Au reste, la délivrance de Prométhée par la vertu du Christ n’est pas le sujet unique de la troisième partie du drame de M. Quinet. On a vu, dès le début du poème, Prométhée apparaître comme l’emblème de l’activité sociale et religieuse de l’ame humaine. Aucun personnage ne se prêtait donc mieux que lui à l’expression des sentimens d’attente, de curiosité, d’espérances prématurées et de découragemens mortels dans lesquels le temps présent est enchaîné. Le poète a indiqué avec beaucoup de talent et, à la fois, de réserve, que le ciel chrétien, où est reçu Prométhée, n’est encore pour lui qu’un lieu de transition et comme une halte sublime. Sa blessure inguérissable reste toujours saignante. On devine qu’il laissera bientôt échapper de nouveaux souhaits, de nouveaux blasphèmes ; que sa chaîne sera bientôt rivée à un autre Caucase ; qu’il aura besoin d’un nouveau rédempteur, et que, délié encore, il atteindra un autre ciel.

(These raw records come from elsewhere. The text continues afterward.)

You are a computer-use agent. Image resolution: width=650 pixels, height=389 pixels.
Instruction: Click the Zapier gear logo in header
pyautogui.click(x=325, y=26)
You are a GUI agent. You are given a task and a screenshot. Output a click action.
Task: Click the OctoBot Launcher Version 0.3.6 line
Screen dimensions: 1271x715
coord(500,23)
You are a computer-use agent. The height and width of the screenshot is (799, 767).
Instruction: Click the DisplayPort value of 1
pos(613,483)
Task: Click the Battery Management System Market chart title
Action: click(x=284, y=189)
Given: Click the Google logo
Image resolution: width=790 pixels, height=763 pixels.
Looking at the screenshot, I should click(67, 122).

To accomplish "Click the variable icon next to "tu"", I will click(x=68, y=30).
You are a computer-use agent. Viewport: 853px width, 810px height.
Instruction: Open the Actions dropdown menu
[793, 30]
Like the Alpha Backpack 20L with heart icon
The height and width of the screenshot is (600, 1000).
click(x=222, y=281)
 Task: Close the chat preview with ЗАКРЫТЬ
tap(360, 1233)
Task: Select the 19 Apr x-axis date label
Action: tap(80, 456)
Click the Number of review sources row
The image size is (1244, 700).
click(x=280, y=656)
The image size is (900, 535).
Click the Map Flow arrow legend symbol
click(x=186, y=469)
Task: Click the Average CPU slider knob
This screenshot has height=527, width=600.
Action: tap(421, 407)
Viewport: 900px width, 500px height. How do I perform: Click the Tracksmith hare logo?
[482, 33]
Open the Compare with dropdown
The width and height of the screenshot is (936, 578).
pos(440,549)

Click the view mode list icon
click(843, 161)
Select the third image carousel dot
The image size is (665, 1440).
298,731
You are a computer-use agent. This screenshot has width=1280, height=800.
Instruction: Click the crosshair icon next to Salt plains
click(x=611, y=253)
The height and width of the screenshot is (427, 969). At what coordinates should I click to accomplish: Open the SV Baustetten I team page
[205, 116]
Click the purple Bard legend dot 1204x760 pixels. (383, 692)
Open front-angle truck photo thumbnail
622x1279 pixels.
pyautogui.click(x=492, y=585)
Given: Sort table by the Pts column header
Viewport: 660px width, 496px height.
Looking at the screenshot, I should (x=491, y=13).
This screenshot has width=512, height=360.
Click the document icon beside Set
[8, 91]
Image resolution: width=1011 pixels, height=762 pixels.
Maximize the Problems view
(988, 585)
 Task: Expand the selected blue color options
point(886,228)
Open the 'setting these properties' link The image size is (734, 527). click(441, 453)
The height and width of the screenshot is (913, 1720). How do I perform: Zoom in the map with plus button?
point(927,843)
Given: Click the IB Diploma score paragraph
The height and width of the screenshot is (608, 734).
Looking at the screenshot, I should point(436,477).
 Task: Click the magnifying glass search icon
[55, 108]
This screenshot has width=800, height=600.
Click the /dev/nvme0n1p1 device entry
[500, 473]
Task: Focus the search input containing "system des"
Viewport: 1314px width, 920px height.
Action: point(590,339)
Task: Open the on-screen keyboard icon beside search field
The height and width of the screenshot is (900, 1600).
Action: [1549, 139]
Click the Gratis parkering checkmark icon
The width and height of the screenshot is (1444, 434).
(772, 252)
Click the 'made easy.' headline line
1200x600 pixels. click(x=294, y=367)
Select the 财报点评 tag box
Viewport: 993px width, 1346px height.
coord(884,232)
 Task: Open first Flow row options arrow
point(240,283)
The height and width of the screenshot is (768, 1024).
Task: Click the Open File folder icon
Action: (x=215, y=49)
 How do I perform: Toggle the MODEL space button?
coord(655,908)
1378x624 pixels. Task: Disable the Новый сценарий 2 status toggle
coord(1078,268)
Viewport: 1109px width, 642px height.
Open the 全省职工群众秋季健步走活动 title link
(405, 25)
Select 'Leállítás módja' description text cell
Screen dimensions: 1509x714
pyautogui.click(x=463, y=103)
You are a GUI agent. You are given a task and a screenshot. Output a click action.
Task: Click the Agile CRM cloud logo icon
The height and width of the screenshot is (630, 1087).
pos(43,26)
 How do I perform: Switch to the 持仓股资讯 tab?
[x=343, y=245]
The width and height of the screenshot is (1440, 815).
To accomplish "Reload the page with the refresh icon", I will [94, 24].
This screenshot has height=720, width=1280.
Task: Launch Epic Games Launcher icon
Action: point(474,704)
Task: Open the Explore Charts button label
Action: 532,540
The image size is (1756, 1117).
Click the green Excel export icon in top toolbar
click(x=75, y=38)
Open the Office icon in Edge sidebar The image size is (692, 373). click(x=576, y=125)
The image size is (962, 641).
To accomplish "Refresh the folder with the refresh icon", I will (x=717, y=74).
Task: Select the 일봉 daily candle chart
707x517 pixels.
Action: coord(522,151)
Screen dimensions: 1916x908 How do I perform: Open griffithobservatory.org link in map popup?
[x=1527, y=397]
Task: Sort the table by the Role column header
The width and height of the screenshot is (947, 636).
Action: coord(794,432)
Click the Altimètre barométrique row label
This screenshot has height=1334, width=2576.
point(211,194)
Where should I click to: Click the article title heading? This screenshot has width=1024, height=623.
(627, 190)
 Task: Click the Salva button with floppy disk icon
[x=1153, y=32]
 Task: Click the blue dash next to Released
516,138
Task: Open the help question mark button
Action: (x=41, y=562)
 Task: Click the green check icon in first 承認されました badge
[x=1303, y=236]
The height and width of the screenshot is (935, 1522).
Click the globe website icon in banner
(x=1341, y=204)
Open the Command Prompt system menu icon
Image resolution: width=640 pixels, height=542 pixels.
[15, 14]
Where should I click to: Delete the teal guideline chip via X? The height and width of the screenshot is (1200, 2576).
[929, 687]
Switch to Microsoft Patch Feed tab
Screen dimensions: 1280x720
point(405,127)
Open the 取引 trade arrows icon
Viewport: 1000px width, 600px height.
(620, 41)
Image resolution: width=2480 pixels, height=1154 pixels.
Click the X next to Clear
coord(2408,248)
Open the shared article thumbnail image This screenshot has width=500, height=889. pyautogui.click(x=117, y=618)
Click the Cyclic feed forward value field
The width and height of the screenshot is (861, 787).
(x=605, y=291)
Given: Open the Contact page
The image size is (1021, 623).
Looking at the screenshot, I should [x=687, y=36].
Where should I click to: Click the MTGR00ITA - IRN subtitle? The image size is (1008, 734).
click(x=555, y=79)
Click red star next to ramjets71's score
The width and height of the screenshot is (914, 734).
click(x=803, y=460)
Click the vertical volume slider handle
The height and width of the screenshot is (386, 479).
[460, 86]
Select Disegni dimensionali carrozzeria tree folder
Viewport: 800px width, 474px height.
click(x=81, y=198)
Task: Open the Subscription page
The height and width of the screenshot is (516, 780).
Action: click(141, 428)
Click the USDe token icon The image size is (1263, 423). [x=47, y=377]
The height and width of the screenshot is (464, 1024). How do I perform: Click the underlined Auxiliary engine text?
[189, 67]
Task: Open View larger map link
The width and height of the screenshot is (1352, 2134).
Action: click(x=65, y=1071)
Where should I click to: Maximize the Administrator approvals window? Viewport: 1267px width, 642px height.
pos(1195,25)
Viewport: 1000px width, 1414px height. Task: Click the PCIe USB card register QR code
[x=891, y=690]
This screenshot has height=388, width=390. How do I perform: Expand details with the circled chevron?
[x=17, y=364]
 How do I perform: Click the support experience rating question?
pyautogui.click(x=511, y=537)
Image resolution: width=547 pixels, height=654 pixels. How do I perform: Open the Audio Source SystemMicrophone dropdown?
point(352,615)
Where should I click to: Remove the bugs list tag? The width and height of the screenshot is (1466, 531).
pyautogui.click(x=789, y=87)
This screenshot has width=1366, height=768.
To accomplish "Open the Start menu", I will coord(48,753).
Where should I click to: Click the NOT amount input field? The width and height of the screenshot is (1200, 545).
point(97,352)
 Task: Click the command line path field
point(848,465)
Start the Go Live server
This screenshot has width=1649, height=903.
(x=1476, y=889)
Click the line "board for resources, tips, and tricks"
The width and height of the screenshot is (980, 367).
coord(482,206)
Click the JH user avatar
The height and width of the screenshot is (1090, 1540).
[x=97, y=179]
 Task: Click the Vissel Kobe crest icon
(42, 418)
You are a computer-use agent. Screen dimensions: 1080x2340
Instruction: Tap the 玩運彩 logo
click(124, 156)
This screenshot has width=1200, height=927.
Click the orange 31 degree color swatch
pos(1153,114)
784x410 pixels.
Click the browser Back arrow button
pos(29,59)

Toute cette partie de l’œuvre de M. Quinet est fort belle. J’aurais voulu seulement que, pour mieux caractériser cette renaissance incessante de l’esprit de doute et de progrès, M. Quinet n’eût pas permis, comme il l’a fait, à l’archange Michel de percer mortellement d’une flèche l’oiseau fatal ; j’aurais voulu, au contraire, qu’au moment de la délivrance, l’éternel vautour fût remonté lentement dans la nue, instrument futur d’une punition nouvelle, certaine, inévitable ; condition nécessaire d’un nouvel effort, d’un nouveau progrès.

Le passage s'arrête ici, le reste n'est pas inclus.